In-universe information
- Type: City

= Lindalino =

Lindalino is a fictional city from the 1726 satirical novel Gulliver's Travels by Jonathan Swift. Lindalino successfully revolted against the flying island of Laputa. The name Lindalino is a play on words of Dublin.

Laputa had several methods of enforcing obedience from its subject towns. The island could be made to hover over a city indefinitely, depriving them of sunlight and rain. In more extreme situations, this would be combined with dropping large rocks on the inhabitants. Finally, the Laputans had the ability to lower their island directly onto a town, utterly destroying it. This was exceedingly rare, due to the risk it would pose to the integrity of Laputa itself.
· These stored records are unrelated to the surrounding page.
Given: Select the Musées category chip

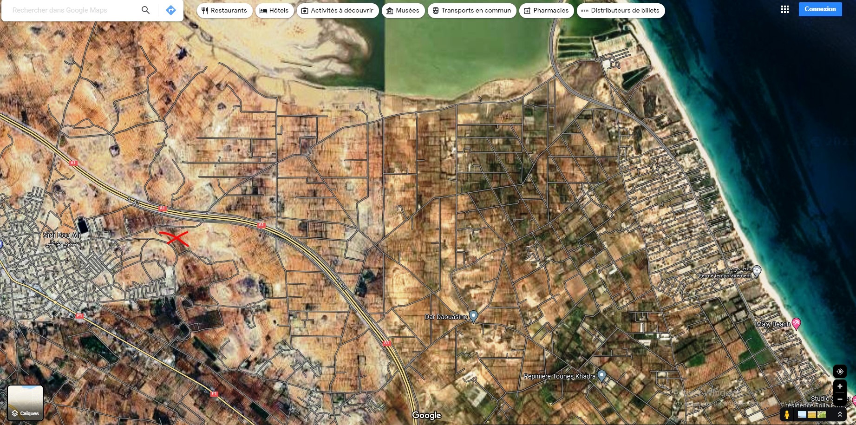Looking at the screenshot, I should (x=403, y=10).
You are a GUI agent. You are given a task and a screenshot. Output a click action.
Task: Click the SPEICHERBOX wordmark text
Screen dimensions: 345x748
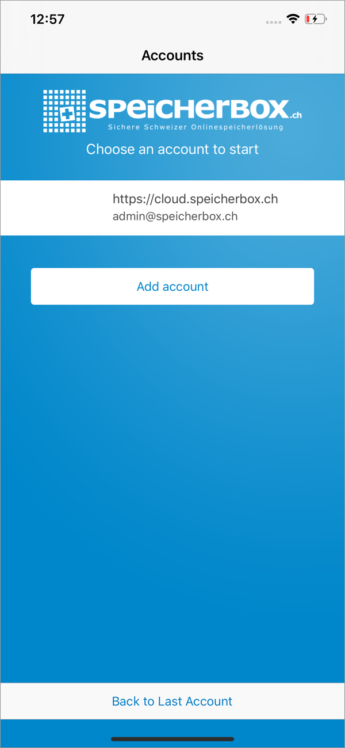point(189,109)
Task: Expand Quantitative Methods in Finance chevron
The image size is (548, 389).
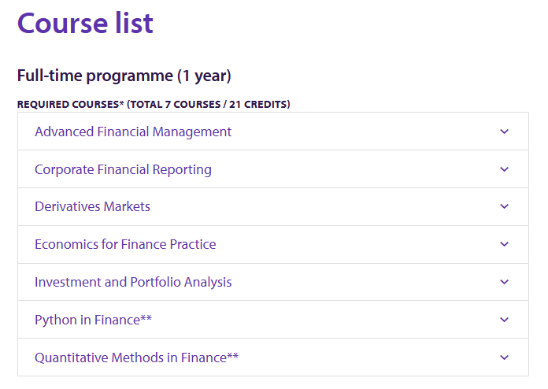Action: pos(504,358)
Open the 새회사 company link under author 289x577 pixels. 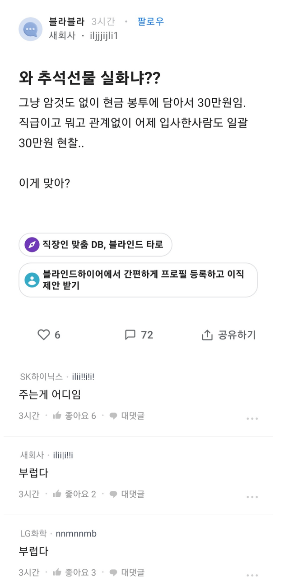click(63, 36)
As a result of oppressions and tribute demanded from them by Laputa, the Lindalinians rebelled against their governor and constructed tall towers at each of the four corners of the city. On top of these, they placed powerful lodestones, or magnets. The result of this was that when Laputa approached them, it was pulled toward these towers more swiftly than the king had expected. As a test, the Laputans then dropped several pieces of adamant, the substance from which their island was constructed. These were violently drawn to the towers. Realizing the situation, the king of Laputa had no choice but to give in to Lindalino's conditions. If he had not, the island would have been fixed in place and overthrown.
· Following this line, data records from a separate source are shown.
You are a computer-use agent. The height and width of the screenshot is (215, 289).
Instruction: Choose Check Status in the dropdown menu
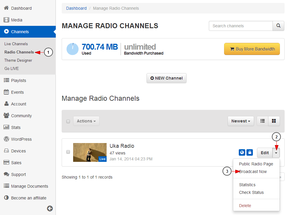[251, 192]
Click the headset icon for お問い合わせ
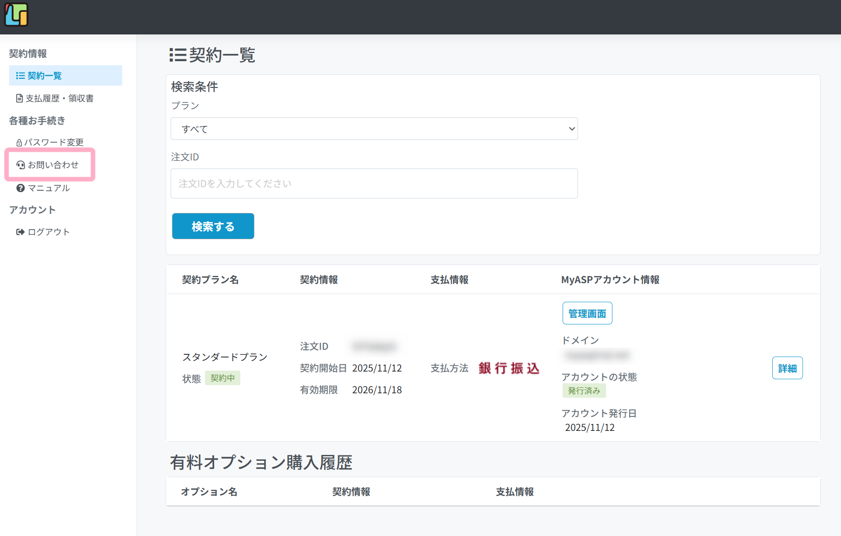 [x=20, y=165]
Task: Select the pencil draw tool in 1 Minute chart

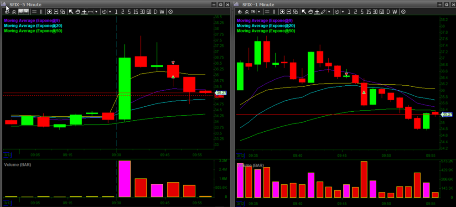Action: click(x=323, y=11)
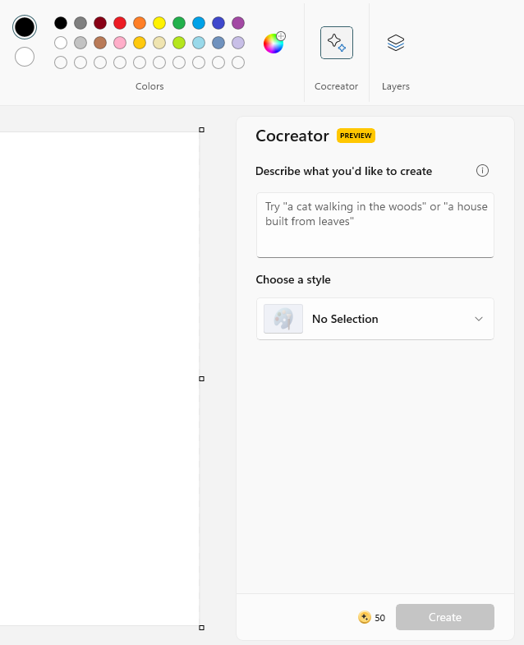This screenshot has width=524, height=645.
Task: Click the style dropdown chevron arrow
Action: click(480, 319)
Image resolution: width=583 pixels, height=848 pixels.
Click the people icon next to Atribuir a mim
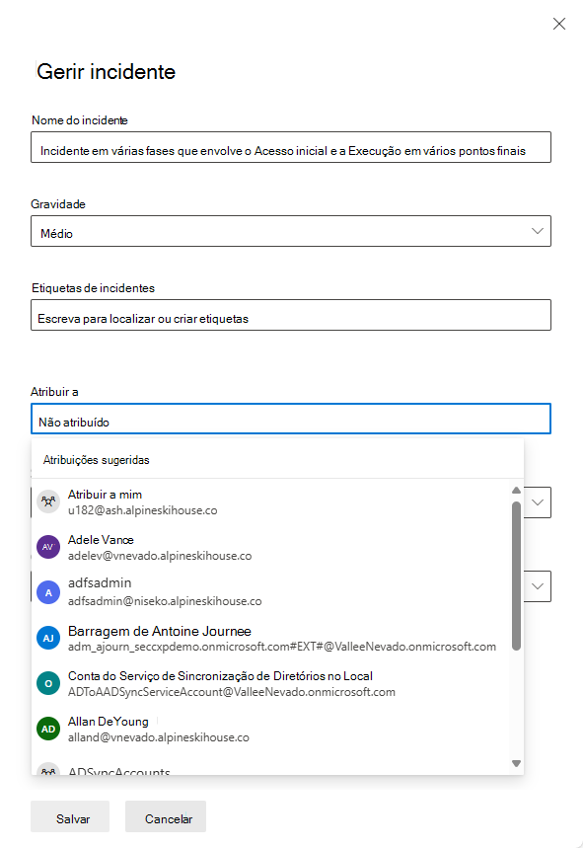[x=48, y=501]
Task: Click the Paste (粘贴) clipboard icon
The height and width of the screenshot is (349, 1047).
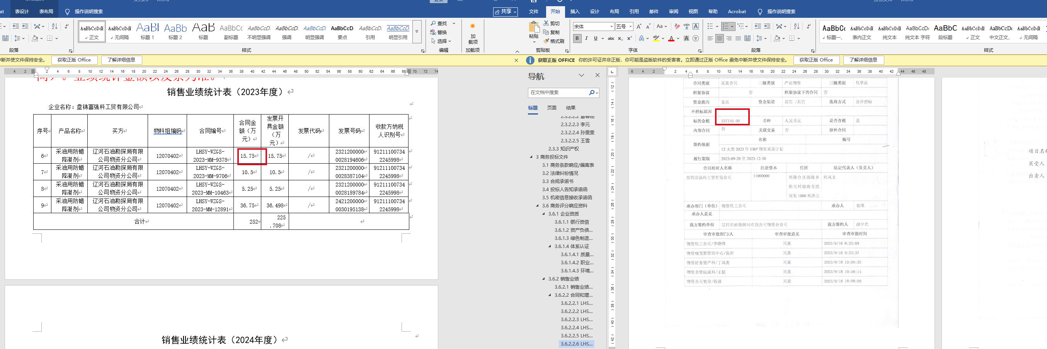Action: [x=534, y=28]
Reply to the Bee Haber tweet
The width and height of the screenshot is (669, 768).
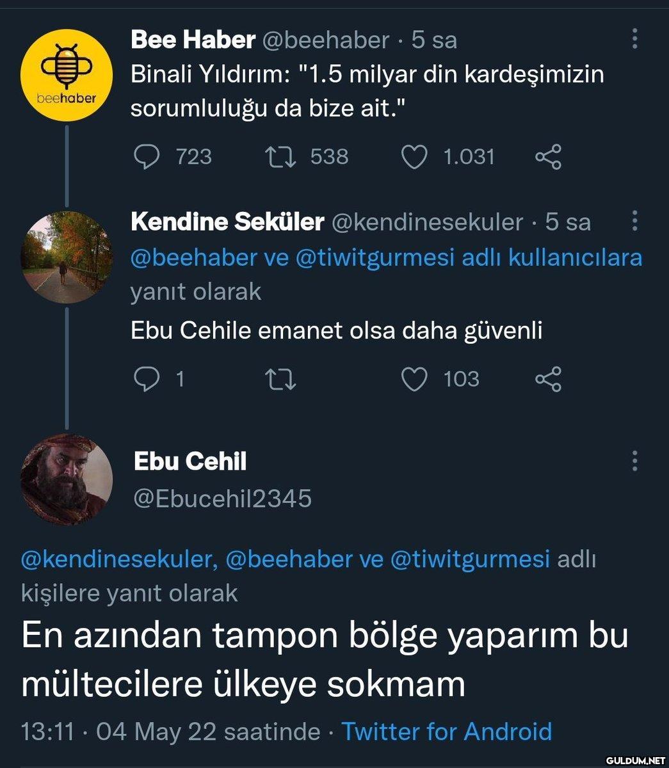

The story of Lindalino is an allegory for Great Britain's impositions on Ireland. Swift had earlier written a series of pamphlets, known as Drapier's Letters, to rouse public opinion on the matter. Lindalino represents Dublin, and the impositions of Laputa represent the British imposition of William Wood's currency.

Early publications of Gulliver's Travels, including those by Benjamin Motte and George Faulkner, did not include the passage relating to Lindalino, for fear of political reprisal. It was not until 1899 that the passage was finally included in a new edition of the Collected Works. Modern editions derive from the Faulkner edition with the inclusion of this 1899 addendum.